The IRS has provided regulatory relief in the estate tax arena for surviving spouses whose partner died after 2010.  While this relief applies to a very narrow set of persons, if it does apply you may substantially reduce future estate taxes thereby passing on more assets to your heirs.

You should take action if the following conditions apply to you:

  1. Your spouse passed away on or after January 1, 2011;
  2. Your spouse’s estate did not file an estate tax return; and
  3. Your estate can potentially be worth more than $5,500,000 at the time of your death (this figure was set by Congress at $5,000,000 in 2011 and indexed for inflation – it stands at $5,490,000 in 2017 and provides a good starting point for deciding whether to seek relief).

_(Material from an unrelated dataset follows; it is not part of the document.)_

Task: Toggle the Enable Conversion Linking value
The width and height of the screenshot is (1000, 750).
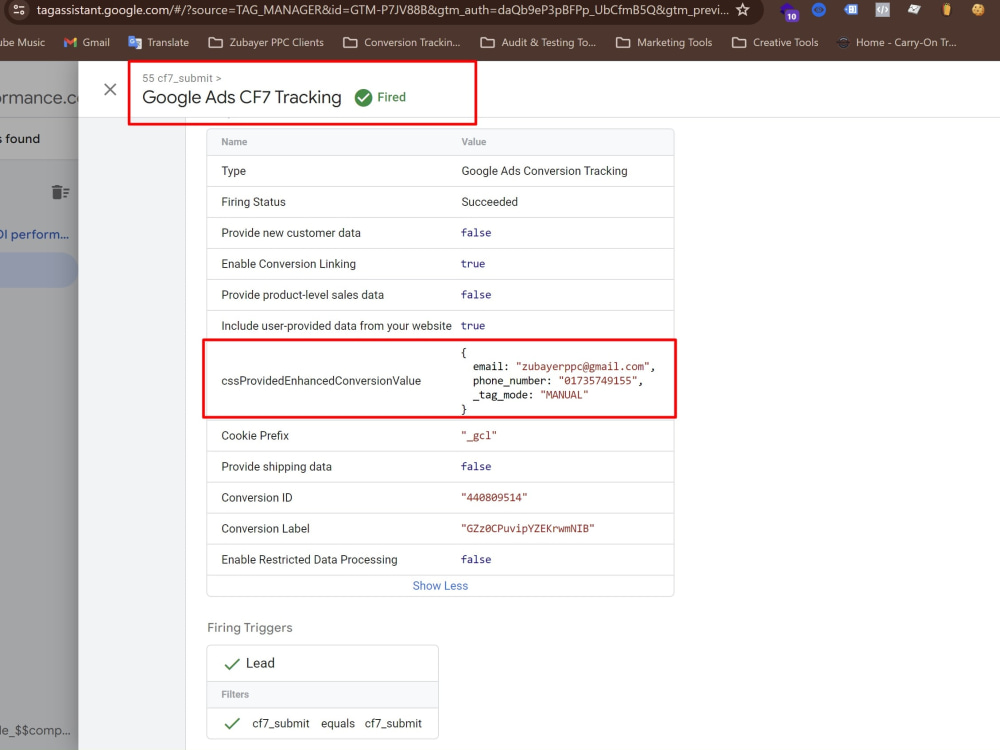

If these three conditions exist, please contact your tax professional immediately.

To obtain the regulatory relief, before January 2, 2018 your deceased spouse’s estate must file an estate tax return making a “portability election,” thereby allowing you to take advantage of what is referred to as the “Deceased Spousal Unused Exclusion Amount.”

In plain English, this means the amount you can pass on to your heirs free of federal estate tax will increase from approximately $5,500,000 to at least $10,500,000.00 (you should also consider any estate taxes imposed by your home state).  With federal estate tax rates in the 34% to 40% range, the savings are potentially in the millions.